Exercise requirements:
Repeat, exactly and alone, every line from the line that contains "Click the Complexity chip icon" to the end of the entries.

(Collected data entries)
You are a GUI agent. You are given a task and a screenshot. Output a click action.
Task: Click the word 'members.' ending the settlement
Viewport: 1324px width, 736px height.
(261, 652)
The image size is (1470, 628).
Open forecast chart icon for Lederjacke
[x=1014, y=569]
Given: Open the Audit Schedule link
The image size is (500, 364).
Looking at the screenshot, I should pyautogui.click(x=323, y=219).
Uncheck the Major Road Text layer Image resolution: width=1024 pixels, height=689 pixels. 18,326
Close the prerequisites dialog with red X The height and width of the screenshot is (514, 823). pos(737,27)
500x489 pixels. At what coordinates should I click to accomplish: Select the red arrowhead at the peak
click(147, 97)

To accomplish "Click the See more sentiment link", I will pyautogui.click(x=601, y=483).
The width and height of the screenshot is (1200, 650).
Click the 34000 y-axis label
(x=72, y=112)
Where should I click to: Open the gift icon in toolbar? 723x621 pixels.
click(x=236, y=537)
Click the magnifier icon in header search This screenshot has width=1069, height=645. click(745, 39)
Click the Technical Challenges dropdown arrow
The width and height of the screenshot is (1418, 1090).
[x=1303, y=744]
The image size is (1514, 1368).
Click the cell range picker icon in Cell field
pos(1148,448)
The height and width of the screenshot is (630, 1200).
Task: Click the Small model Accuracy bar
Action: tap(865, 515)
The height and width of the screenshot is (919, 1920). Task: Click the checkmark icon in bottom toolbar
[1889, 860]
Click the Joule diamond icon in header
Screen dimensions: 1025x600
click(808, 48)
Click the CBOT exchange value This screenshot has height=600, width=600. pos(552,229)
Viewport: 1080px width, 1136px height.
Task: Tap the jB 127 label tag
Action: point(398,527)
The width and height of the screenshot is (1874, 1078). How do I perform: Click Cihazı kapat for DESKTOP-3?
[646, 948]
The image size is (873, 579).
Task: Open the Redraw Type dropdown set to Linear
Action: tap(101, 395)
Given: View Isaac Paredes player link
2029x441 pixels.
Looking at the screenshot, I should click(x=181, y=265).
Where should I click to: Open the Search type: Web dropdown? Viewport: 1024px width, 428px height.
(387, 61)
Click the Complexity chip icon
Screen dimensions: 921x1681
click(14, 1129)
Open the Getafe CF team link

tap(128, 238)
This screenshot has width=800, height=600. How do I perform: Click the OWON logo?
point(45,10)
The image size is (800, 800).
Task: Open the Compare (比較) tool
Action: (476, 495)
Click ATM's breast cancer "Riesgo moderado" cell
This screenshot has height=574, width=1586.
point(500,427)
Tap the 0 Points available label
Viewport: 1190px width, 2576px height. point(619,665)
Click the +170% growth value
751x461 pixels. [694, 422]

Task solution:
Click the Complexity chip icon
Screen dimensions: 921x1681
click(14, 1129)
Open the Getafe CF team link

tap(128, 238)
This screenshot has width=800, height=600. How do I perform: Click the OWON logo?
point(45,10)
The image size is (800, 800).
Task: Open the Compare (比較) tool
Action: (476, 495)
Click ATM's breast cancer "Riesgo moderado" cell
This screenshot has height=574, width=1586.
point(500,427)
Tap the 0 Points available label
Viewport: 1190px width, 2576px height. point(619,665)
Click the +170% growth value
751x461 pixels. [694, 422]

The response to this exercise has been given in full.